Now that the EB-5 Reform and Integrity Act has revised the U.S. investor immigration program and the U.S. Citizenship and Immigration Services (USCIS) is slowly refining its new requirements, it is interesting to consider where the EB-5 program stands regarding competing with other golden visa programs. It appears to be gaining stature in the world of investor immigration options.

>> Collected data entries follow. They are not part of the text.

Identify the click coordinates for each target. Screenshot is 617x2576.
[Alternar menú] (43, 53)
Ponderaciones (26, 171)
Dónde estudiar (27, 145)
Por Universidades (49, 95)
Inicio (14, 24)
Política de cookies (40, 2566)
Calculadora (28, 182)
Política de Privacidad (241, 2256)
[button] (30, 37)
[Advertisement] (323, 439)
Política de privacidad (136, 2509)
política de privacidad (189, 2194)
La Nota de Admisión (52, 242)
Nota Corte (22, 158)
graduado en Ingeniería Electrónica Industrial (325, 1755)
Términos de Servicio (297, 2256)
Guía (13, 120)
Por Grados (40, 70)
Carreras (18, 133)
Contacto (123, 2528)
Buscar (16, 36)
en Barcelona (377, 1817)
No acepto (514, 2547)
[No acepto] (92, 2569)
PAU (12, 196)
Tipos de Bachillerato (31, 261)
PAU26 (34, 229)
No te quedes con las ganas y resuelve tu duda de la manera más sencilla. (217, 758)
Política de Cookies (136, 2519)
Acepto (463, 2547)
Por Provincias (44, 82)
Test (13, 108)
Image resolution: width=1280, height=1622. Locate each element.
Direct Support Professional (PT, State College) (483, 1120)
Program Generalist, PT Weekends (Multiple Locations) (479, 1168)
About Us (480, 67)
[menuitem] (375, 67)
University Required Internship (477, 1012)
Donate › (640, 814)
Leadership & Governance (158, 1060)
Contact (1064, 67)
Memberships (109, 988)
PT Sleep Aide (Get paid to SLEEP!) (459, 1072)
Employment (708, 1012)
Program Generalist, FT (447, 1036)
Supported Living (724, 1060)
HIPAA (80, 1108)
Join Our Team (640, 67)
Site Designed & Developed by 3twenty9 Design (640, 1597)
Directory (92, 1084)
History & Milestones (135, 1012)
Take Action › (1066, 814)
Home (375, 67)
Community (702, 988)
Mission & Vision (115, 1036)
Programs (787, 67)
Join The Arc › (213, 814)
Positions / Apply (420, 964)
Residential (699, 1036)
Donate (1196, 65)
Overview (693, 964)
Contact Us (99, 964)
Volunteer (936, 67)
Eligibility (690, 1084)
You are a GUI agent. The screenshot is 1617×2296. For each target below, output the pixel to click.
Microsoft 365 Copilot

For the unanointed, it may help if we start off with some basics. A so-called golden visa is a way a government attracts foreign investors to immigrate by offering them residence or citizenship in exchange for investing in the country. The investment can be either in a government fund used to promote some public purpose, such as building a hospital or in real estate or financial offerings. The benefit to the investor can include the ability to live and work in the country, access tax advantages, using the new passport to travel more freely, comprising for example accessing visa-free zones such as the Schengen area in Europe, and accessing the country's healthcare and education systems. The benefit to the country is that issuing golden visas is a way to stimulate economic improvement and prosperity.
Canada Started It All
The first modern-day residency by-investment program was the Canadian federal Immigrant Investor Program established in 1986. It quickly became one of the most popular immigration programs in the world. The passive investment program offered Canadian permanent residence in exchange for an investment of $ 400,000 for a period of five years. It closed down in 2014 when the federal government concluded investors were not maintaining strong enough ties to Canada and were paying too little in taxes. A similar provincial Quebec investor program opened up in Canada alongside the federal one but it also closed down for renovations a few years later. One popular feature of both programs was that Canadian financial institutions were willing to finance these investments for a smaller one-time payment by the investors. While there are no immediate plans for the federal Canadian program to reopen, the Quebec program is expected to open again in April 2023 primarily aimed at French speakers who wish to live in that province.